ITEMS:
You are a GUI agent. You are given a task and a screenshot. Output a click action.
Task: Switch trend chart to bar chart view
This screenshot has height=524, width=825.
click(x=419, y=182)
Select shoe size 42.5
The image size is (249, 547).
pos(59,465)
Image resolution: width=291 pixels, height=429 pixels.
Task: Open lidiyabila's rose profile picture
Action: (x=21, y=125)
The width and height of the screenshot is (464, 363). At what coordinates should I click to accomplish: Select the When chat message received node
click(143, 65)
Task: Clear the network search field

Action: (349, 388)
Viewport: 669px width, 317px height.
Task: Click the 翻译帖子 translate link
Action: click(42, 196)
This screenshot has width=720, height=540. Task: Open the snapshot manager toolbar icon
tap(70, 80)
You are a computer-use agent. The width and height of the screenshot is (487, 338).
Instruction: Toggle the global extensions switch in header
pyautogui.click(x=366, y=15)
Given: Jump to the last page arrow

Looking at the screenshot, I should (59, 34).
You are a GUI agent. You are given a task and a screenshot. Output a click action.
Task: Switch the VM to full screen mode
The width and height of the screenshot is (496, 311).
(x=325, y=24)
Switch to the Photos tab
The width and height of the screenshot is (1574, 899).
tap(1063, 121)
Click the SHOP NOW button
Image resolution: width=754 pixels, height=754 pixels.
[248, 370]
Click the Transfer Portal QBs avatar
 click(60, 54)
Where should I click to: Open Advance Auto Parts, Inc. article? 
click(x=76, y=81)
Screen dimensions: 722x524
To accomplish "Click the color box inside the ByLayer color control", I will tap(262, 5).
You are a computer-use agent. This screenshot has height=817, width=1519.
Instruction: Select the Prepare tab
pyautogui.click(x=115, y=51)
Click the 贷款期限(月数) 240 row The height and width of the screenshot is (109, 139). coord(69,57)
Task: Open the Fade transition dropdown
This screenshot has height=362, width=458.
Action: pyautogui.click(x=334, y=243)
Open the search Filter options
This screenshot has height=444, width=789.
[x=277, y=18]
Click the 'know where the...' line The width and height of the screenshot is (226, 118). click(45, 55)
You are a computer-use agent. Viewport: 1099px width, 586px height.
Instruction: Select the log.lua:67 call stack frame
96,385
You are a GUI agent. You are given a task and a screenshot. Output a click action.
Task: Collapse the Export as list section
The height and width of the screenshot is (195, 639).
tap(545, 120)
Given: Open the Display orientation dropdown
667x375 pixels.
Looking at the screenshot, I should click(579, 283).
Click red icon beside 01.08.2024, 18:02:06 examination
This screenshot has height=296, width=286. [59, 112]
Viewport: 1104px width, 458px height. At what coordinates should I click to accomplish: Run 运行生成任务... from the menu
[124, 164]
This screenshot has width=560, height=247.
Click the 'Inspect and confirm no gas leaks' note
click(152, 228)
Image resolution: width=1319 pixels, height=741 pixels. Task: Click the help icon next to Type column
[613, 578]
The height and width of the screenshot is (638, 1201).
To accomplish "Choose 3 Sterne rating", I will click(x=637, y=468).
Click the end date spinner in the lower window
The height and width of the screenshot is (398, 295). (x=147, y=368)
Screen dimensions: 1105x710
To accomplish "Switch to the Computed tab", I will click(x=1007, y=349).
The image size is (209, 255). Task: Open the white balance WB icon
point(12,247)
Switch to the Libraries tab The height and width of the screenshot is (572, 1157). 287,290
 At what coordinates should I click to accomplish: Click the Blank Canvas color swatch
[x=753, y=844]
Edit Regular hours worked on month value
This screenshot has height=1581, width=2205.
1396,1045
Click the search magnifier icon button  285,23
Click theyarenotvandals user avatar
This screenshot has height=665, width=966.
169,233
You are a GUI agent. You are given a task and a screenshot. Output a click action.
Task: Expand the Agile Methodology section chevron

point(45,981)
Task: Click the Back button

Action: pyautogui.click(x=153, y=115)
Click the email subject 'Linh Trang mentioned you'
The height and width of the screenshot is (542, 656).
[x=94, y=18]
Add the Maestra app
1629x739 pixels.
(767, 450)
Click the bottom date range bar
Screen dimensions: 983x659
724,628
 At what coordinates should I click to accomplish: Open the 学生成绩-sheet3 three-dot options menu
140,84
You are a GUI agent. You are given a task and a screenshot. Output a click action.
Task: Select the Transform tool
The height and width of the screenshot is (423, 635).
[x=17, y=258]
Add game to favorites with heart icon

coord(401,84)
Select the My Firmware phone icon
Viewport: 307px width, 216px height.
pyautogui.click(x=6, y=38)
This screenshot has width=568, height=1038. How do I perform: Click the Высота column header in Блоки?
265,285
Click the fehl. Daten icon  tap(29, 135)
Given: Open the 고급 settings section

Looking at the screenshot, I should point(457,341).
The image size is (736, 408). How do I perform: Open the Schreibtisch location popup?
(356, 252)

EXERCISE OBJECTIVE: Count the lines in the records above that contain the word "menu", and give only the number.

THE COMPLETED TASK: 2